Prices rise by £383 per day in prime Central London

• Prices in prime Central London rose by 2.3% during Q1
• Average price of a flat breached £1 million mark for the first time
• Average price for prime residential property reached new historic high of £1.53m
• Prices expected to rise by 22% over next five years

Home owners in prime Central London are currently benefitting from price growth of £383 per day, the equivalent of a return air fare to New York City or Dubai, reports property consultant Cluttons in its Residential Investment Monitor Q1 2013, published today.

Following a slowdown in both the sales and lettings markets during Q4 2012, the prime Central London residential market has turned a corner, with positive growth recorded across all London regions. Values rose by 2.3% during the first quarter, taking the annualised increase to 6.8%, just ahead of the long run average of 6.7% per annum.

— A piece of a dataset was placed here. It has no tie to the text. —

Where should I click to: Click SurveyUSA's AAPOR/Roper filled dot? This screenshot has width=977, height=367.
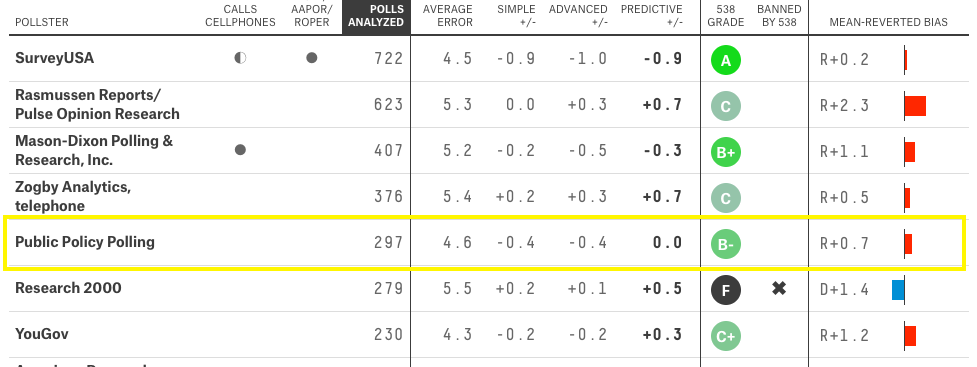312,58
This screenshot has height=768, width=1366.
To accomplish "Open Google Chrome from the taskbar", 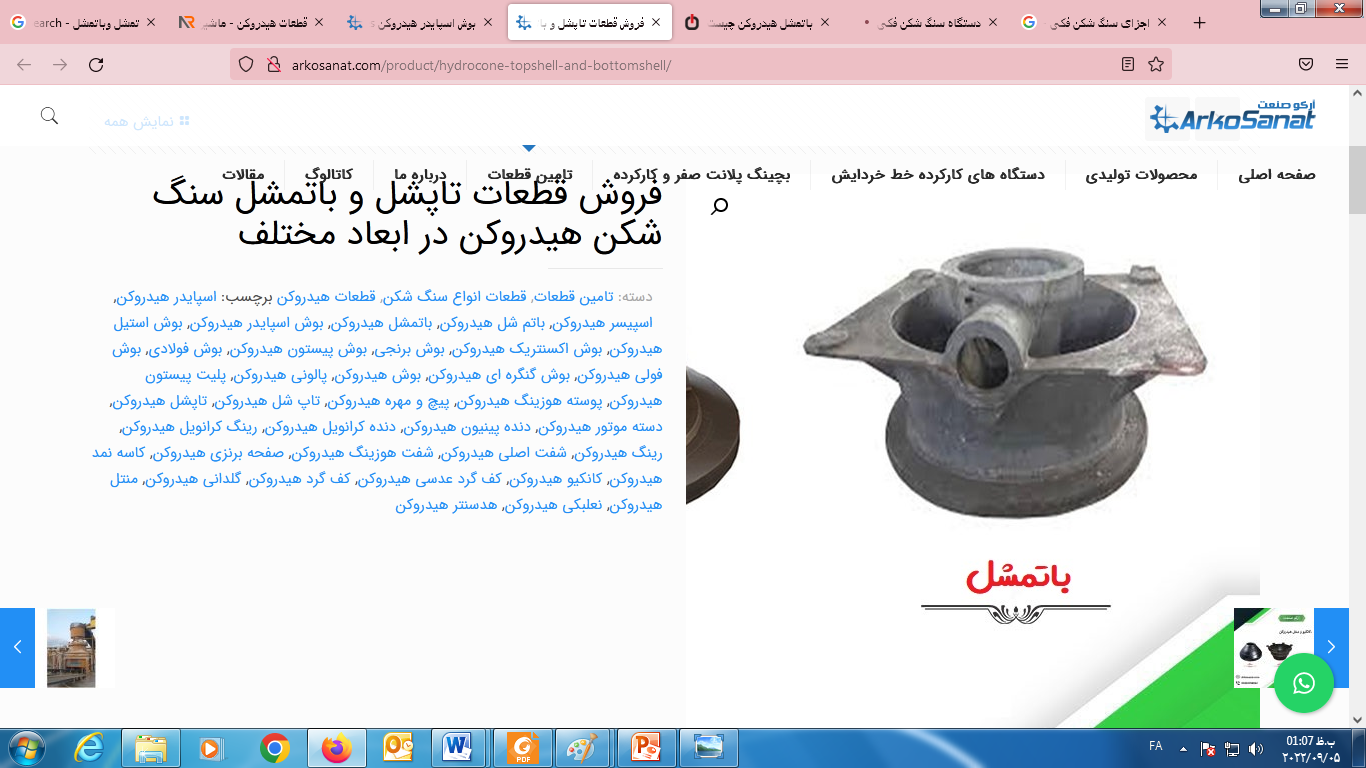I will (275, 748).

Consequently, the average price of a flat in prime Central London breached the £1 million mark for the first time, while the average price for prime residential property as a whole reached a new historic high of £1.53 million in Q1, leaving prices 6.1% above the previous market peak of Q3 2007. This translates to an average increase of £383 per day.

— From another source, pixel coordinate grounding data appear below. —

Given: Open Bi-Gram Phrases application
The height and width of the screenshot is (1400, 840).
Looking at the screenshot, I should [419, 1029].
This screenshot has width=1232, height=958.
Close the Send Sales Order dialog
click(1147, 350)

The best performing London region was Central North West, incorporating St John’s Wood, Hampstead, Maida Vale, Regent’s Park and Highbury & Islington, which showed price growth of 4.5%, pushing values above the £1.5 million mark for the first time. Central West on the other hand, incorporating Hyde Park, Notting Hill, Kensington, Holland Park, Mayfair, Paddington and Marylebone saw the smallest increase of 1% over the quarter, which pushed average prices to £2.36 million.
Sue Foxley, Head of Research at Cluttons, said: “Prime Central London is once again experiencing robust price growth, driven primarily by the supply drought and strong domestic demand, aided by a greater take up of the historically low mortgage rates. To access property while also securing long term capital value growth, buyers are looking to the edge of core locations with good transport links such as Clapham, Highbury and Canary Wharf, which in turn are benefitting from upward pressure on prices.

“The prime London market appears to have successfully withstood the worst of the economic turbulence and continues to outperform the rest of the UK, albeit with relatively subdued levels of growth when compared to the years leading up to the recession.”

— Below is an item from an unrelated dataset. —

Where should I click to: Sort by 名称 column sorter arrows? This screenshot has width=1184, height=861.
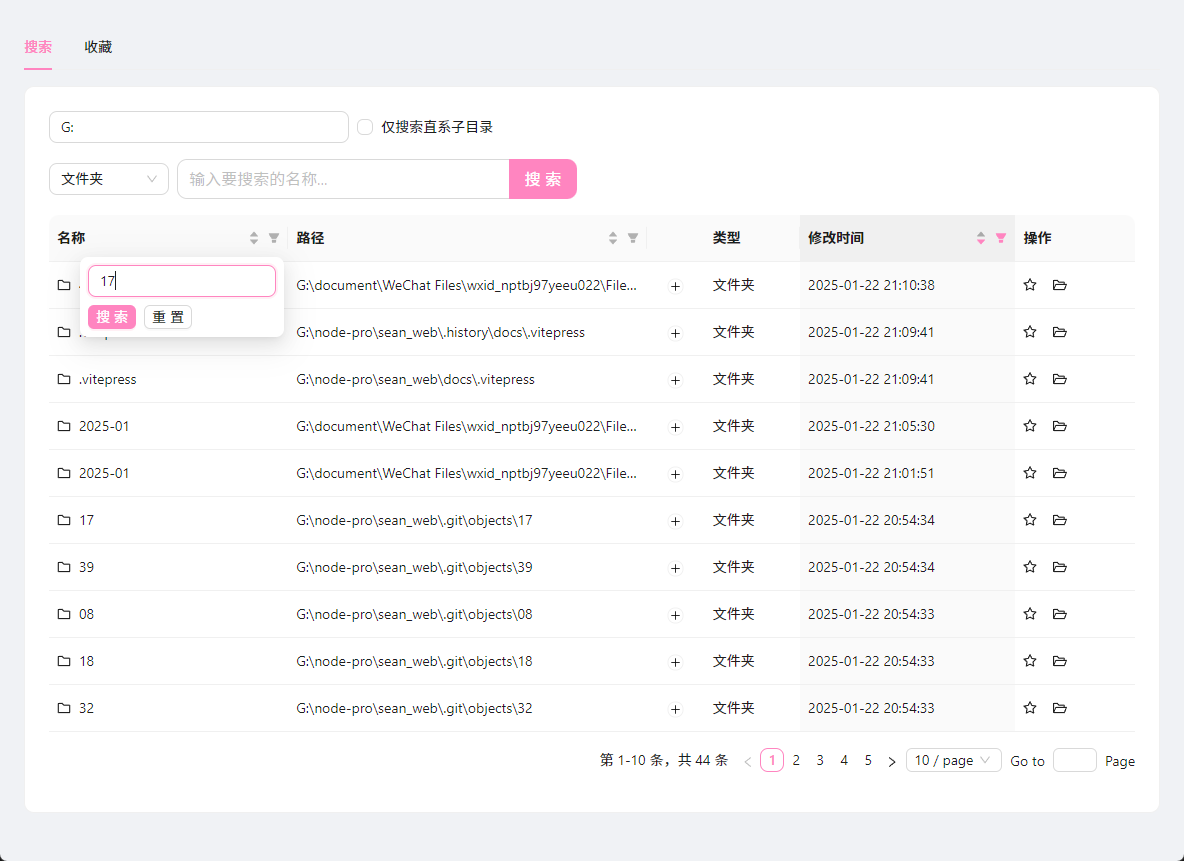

Prime Central London house prices are expected to rise by 22% over the next five years according to Cluttons’ forecasts.

Raid on ‘piggy bank’ homes boosts supply of smaller properties

Owners of pieds á terre and smaller Central Londonapartments are beginning to sell up in order to monetise their assets, reports property consultant Cluttons. This is boosting the supply of smaller properties such as one-bedroom apartments and studios at the lower end of the market.

Many of these homeowners in prime Central London have benefited from considerable capital growth and in many cases owners have been pleasantly surprised to find out the current value of their second homes. Sales of such properties are in many cases helping provide a financial cushion to those who have lost their jobs or seen a considerable reduction in income. Owners wishing to upgrade their main residence realise that the sum they can now achieve for their pied á terre could make a real impact on their budget.

In addition, investment savvy owners with buy to let properties in prime locations are selling up and reinvesting the cash in areas which they feel have greater growth potential, for example, selling in Shad Thames and buying a new investment in Wapping, or selling in Maida Vale and buying in Kensal Rise. Studios and one bedroom properties are in some cases generating low yields in light of new high values, and are unlikely to rise beyond the £500,000 price bracket. Consequently, owners are opting to sell while prices are strong and buy into an area where they will receive a stronger rental yield and which has considerably greater capital growth potential.

The shortage of smaller, less expensive properties has been a major issue in the overall lack of supply in recent months, holding back first time buyers and blocking movement further up the ladder. An increase in second home sales is helping to satisfy this high level of housing demand at the lower end of the spectrum, below the £1 million mark, which is boosting Central London’s first time buyer market.

James Hyman, partner for residential sales at Cluttons, said:

“There are a number of factors driving an increase in supply at the lower end of the market, which will help unlock stagnation further up the ladder. The exceptional demand for smaller, more affordable properties in recent months, as buyers are increasingly priced out of the market for larger homes, has resulted in remarkable price growth. This is tempting owners to raid their piggy bank homes and monetise their assets, using the cash to secure their personal finances, help upgrade their main residence or reinvest in a higher yielding buy to let property.”